> [TASK DIRECTIONS]
Set out exactly every line of the entries below, starting at the line that holds "You are a computer-use" and stopping after the line that holds "Instruction: Expand the".

> [RECORDS FOR THE EXERCISE]
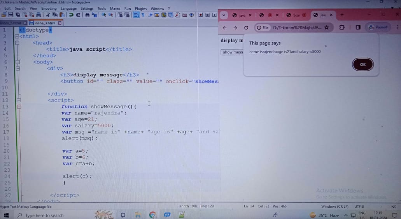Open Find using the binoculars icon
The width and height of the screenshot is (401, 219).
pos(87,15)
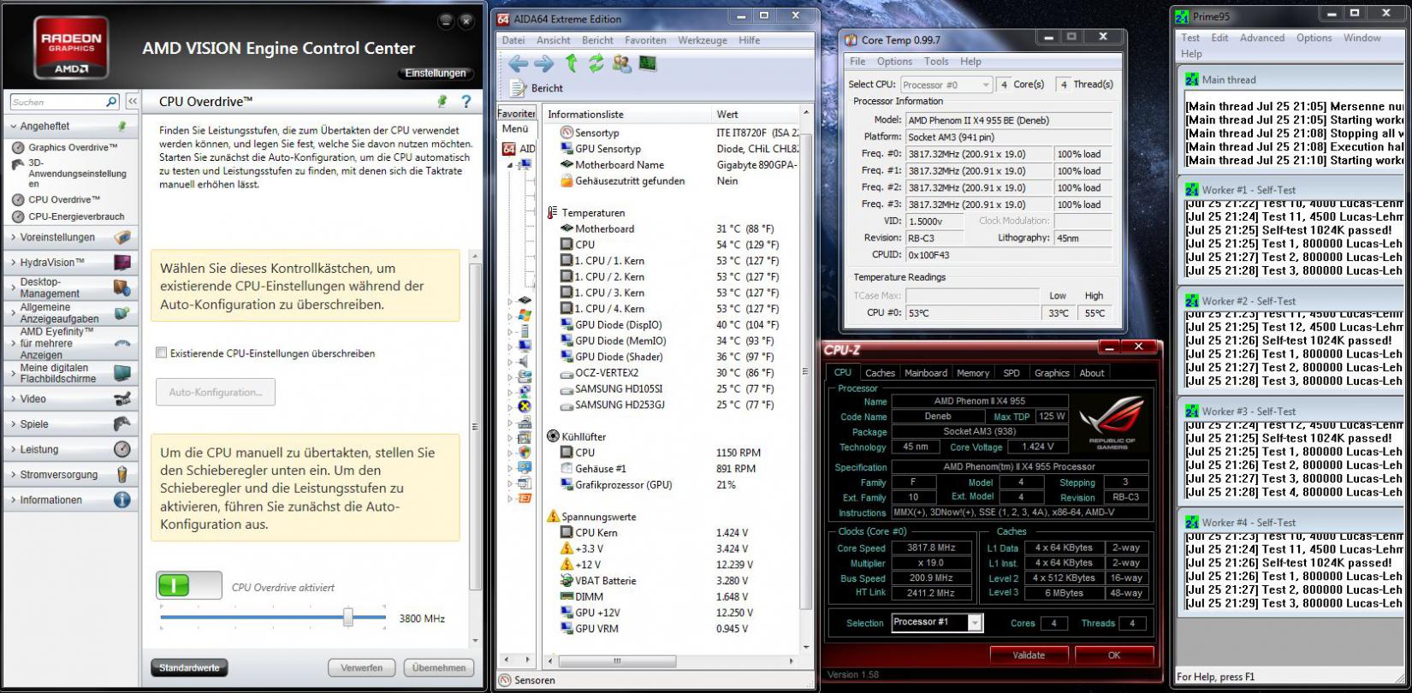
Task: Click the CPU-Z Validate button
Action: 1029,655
* * *
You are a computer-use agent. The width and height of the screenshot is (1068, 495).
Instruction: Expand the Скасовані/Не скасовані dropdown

> [EXERCISE RESULT]
You are a computer-use agent. The width and height of the screenshot is (1068, 495).
Instruction: Expand the Скасовані/Не скасовані dropdown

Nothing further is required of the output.